- _Written instruction_
Add 43 to every coordinate in the answers and write the material out again, requests included, starting with the line containing "Open the 页面布局 (Page Layout) ribbon tab" and going on through the line containing "[x=798, y=87]". Leave the pictures out.

- _Provided records_
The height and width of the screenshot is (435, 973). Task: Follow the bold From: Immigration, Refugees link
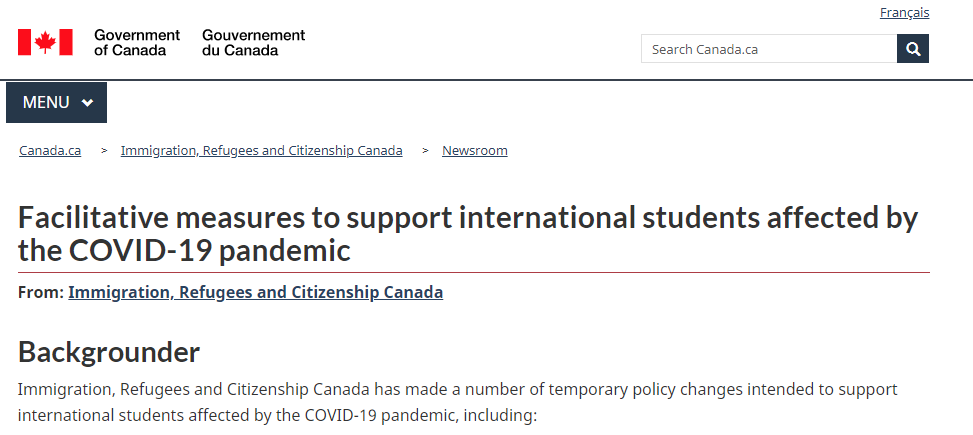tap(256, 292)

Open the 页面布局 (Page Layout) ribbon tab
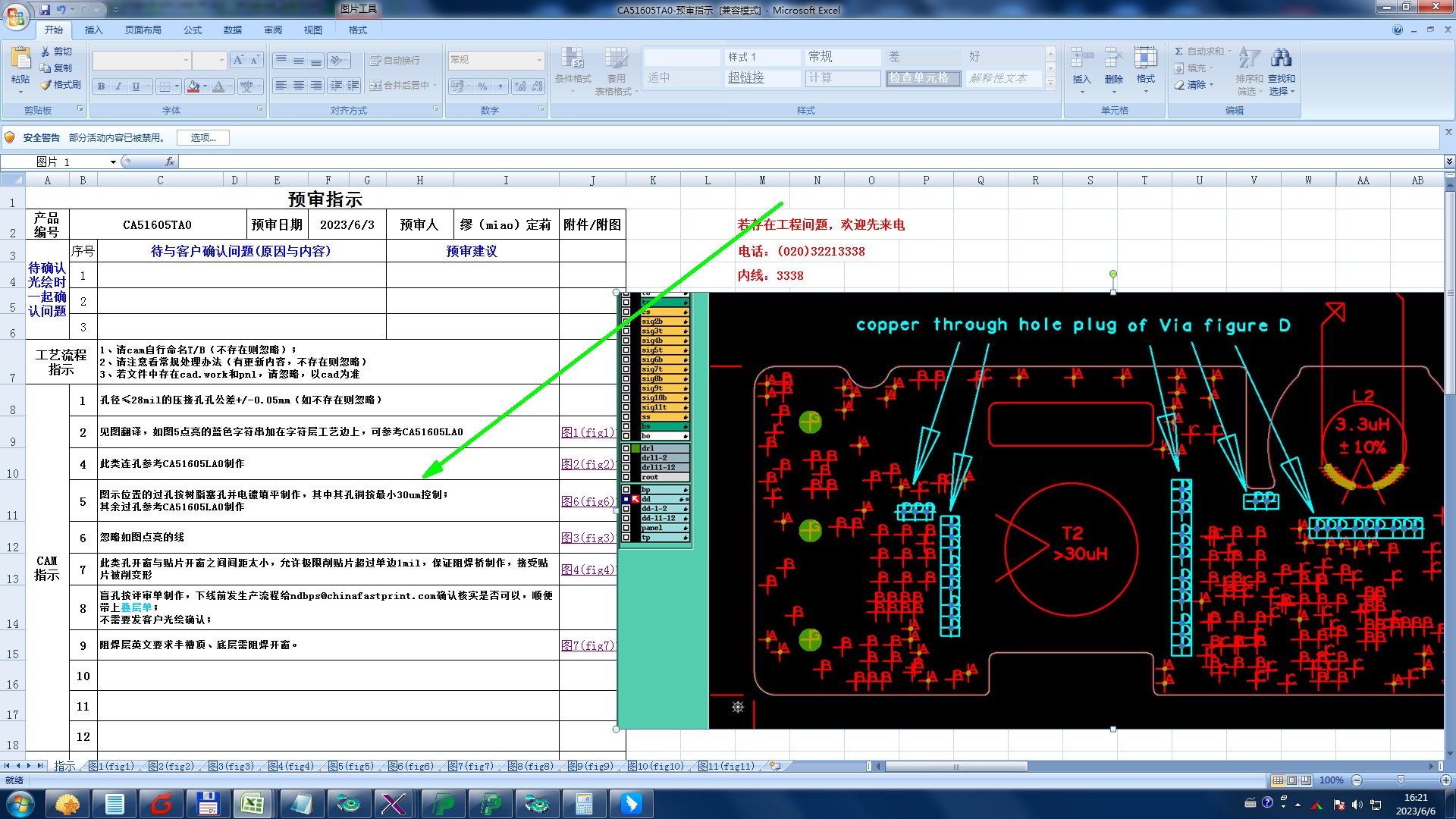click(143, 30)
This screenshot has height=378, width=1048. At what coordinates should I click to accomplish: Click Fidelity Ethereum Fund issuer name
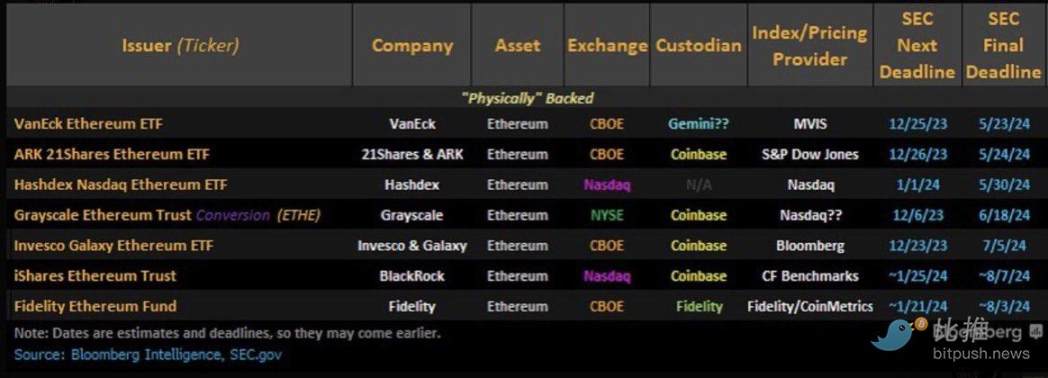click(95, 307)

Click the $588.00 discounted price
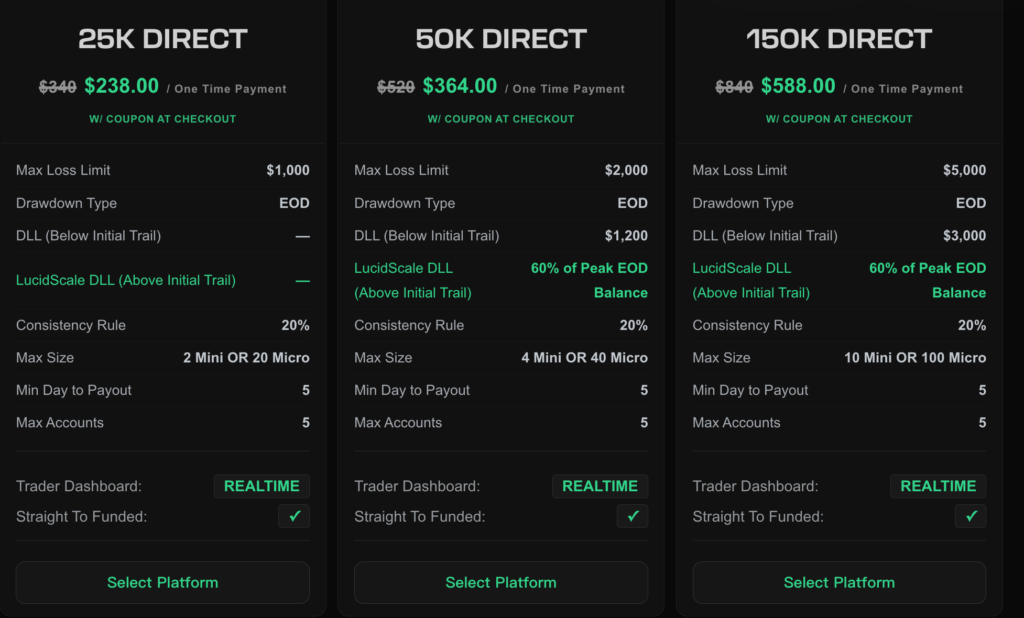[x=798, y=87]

---

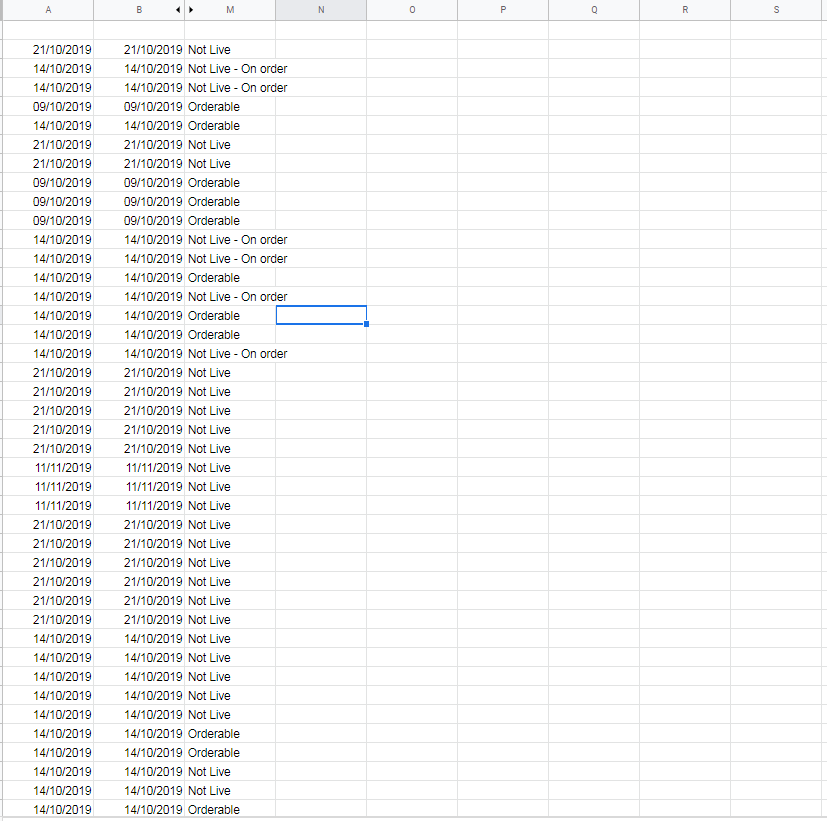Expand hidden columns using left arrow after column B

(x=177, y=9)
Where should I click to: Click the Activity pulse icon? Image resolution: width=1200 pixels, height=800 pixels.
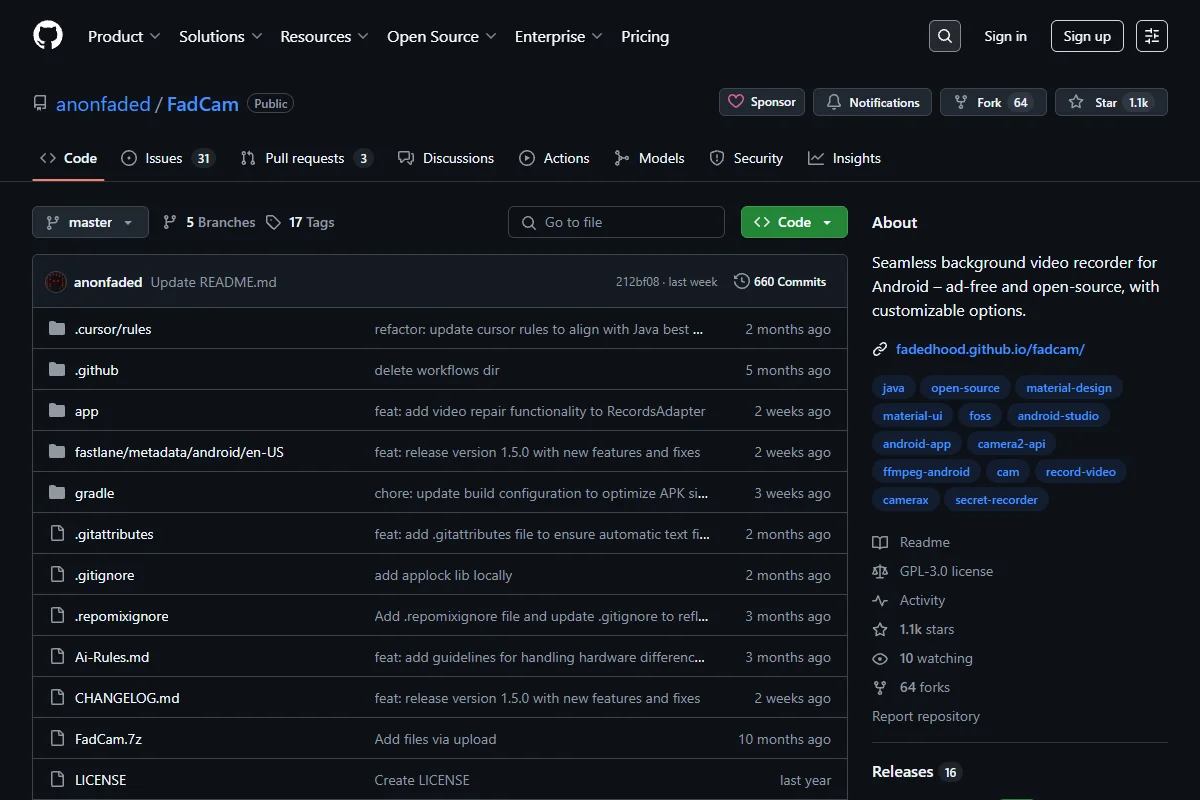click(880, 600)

- _Expected answer_
Open the 页面布局 (Page Layout) ribbon tab
click(186, 73)
This screenshot has height=378, width=1048. At what coordinates should I click to accomplish: Click Fidelity Ethereum Fund issuer name
click(138, 350)

Click the $588.00 discounted price
[x=841, y=130]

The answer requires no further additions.